Data excerpts:
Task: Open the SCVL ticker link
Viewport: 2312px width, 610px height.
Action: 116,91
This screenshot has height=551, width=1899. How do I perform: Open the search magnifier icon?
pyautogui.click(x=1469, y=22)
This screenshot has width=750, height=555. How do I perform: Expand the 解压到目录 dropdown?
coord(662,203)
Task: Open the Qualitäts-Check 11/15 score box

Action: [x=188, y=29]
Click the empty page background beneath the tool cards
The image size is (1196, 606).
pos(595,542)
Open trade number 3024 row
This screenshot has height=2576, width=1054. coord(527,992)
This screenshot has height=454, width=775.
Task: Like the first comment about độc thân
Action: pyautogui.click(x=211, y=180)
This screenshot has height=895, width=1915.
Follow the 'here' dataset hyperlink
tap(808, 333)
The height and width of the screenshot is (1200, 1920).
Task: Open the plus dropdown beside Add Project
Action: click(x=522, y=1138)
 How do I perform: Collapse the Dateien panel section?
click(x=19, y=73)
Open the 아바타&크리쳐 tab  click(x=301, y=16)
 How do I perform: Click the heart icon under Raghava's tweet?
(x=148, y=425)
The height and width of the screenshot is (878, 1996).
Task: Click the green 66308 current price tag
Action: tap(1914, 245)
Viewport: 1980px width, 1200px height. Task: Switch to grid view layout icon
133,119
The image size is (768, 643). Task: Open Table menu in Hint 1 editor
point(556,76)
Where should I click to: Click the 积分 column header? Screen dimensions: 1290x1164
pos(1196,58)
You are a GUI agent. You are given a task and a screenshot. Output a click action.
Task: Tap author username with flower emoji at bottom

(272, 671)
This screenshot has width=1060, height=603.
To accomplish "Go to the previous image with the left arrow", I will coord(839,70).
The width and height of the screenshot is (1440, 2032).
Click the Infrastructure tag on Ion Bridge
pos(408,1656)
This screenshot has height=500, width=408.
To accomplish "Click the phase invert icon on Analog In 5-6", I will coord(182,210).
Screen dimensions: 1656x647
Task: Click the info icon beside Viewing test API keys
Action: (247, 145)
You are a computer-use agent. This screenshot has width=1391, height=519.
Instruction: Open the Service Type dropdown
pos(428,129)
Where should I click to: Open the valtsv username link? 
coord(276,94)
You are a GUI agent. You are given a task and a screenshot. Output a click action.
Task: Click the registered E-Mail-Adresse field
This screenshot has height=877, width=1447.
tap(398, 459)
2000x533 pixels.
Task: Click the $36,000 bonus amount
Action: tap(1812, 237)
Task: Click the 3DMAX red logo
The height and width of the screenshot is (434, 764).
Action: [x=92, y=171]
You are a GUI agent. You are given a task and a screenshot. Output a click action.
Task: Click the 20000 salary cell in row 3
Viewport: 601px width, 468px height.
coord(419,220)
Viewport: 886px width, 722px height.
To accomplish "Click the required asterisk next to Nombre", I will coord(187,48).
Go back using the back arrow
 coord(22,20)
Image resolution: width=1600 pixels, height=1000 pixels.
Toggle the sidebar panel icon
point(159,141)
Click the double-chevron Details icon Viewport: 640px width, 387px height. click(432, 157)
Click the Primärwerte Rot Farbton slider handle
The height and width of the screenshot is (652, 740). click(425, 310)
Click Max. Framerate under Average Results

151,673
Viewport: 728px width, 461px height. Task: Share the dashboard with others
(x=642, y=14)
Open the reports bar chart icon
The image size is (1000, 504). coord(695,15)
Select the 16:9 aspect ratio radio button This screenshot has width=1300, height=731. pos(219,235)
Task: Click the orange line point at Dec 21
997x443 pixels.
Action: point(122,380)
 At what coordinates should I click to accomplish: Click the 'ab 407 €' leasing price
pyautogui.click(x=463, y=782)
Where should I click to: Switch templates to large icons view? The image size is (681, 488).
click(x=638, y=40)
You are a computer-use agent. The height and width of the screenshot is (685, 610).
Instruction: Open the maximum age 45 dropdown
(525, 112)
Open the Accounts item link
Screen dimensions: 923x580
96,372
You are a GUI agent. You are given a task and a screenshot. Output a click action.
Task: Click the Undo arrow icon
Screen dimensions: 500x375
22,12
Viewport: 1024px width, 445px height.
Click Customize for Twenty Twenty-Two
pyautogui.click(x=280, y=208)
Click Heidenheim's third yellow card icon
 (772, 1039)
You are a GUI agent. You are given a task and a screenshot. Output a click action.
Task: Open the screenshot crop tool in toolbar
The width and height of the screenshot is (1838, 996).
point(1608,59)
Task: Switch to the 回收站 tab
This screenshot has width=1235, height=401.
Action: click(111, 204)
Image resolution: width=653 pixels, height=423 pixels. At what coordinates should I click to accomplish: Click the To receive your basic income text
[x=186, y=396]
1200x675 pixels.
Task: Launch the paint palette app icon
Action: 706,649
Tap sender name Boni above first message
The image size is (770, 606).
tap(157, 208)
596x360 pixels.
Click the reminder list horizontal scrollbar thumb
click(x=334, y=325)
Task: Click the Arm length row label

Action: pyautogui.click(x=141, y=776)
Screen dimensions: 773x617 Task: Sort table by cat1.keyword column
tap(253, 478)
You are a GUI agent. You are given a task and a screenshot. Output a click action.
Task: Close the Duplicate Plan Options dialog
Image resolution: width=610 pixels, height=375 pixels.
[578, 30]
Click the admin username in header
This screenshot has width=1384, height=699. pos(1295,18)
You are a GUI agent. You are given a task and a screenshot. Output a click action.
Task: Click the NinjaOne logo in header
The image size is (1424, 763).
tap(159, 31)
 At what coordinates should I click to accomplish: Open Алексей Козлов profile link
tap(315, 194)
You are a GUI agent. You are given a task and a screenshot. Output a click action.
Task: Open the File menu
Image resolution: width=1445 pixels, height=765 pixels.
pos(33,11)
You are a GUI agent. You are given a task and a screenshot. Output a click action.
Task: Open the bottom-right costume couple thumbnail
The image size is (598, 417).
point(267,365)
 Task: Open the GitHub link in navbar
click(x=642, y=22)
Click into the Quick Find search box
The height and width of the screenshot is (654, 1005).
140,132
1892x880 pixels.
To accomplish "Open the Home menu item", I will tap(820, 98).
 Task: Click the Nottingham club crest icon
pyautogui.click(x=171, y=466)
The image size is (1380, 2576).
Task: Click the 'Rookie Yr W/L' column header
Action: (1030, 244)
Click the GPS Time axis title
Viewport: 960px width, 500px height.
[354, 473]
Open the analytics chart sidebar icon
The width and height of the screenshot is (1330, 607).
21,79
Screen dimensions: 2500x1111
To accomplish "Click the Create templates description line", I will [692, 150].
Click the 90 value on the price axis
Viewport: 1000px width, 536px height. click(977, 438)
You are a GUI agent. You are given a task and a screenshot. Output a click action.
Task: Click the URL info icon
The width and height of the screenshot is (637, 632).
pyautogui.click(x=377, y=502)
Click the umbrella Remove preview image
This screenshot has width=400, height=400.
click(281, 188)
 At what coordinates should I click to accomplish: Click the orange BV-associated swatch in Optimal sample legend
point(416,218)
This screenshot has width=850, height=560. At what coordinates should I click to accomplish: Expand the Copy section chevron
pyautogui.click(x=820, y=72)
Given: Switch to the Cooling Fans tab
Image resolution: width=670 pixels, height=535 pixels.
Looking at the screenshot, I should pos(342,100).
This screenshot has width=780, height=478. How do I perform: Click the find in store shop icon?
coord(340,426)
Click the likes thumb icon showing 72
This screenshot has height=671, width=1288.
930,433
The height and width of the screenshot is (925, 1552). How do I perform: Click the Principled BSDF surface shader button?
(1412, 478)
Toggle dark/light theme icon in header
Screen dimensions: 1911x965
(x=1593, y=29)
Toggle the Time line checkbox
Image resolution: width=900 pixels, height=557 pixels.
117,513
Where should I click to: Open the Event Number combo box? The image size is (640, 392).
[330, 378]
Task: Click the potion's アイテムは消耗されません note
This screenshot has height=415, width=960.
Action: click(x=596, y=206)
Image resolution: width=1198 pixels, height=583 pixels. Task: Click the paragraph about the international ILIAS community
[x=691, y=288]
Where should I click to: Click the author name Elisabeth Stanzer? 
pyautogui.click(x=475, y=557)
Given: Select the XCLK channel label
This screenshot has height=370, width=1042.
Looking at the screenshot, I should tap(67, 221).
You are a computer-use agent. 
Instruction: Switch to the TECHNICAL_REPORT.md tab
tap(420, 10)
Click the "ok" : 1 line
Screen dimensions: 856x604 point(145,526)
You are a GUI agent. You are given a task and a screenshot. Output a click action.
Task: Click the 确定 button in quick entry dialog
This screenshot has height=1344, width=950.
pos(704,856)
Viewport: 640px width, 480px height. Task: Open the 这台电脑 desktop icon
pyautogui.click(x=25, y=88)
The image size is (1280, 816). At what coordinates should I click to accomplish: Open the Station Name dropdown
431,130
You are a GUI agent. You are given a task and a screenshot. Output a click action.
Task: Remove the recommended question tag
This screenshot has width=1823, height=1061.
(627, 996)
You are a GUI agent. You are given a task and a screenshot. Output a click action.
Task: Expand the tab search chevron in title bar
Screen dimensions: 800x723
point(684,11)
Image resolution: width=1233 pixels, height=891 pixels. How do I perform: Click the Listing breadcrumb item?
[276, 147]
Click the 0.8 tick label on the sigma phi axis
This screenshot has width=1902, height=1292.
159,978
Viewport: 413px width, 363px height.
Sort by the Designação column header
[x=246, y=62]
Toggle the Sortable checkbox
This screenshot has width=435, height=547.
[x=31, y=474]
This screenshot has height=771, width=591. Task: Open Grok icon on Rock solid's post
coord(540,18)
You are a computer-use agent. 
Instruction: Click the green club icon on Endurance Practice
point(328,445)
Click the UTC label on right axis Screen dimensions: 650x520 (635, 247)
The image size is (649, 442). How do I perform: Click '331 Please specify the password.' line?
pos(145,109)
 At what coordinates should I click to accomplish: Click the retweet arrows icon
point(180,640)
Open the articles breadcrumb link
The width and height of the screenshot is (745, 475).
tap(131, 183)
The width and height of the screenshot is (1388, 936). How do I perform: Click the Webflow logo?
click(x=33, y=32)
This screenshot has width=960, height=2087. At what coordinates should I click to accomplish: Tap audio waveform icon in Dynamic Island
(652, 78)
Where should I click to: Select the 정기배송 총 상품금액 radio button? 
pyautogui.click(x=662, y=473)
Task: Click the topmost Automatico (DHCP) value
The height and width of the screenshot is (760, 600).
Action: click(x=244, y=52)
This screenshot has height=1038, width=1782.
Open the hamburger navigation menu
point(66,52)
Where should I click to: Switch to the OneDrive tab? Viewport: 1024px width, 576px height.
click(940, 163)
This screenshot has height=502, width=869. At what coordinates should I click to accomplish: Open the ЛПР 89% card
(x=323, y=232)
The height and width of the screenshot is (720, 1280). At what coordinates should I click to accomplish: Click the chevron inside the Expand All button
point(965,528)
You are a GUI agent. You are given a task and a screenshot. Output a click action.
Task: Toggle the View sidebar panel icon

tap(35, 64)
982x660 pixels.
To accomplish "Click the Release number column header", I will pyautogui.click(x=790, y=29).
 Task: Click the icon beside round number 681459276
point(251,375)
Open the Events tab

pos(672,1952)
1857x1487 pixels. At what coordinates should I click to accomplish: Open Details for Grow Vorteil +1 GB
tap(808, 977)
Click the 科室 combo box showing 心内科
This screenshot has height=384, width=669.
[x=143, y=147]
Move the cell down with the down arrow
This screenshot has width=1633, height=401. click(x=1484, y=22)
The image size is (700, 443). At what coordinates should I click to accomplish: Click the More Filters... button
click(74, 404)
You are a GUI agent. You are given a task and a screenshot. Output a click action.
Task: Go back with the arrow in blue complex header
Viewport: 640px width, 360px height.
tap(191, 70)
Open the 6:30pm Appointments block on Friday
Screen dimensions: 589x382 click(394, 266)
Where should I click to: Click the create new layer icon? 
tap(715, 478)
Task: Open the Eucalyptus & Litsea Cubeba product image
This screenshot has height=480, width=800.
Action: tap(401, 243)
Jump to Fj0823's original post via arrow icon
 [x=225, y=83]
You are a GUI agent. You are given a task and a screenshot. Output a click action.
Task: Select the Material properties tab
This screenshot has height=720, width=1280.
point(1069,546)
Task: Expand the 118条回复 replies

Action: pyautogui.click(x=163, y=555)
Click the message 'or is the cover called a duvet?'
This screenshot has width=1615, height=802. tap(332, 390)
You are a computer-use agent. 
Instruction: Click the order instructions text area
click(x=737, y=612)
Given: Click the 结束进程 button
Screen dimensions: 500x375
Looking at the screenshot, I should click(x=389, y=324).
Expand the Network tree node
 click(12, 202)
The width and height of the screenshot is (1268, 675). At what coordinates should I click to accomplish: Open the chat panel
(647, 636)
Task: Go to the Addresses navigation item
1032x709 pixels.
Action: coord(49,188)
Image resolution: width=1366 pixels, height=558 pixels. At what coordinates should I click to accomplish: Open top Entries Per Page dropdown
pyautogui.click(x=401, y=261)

▶ **Work instructions**:
Across all lines of the data above, count those that contain the word "right", giving the number without further comment.

▶ **Exercise answer**:
2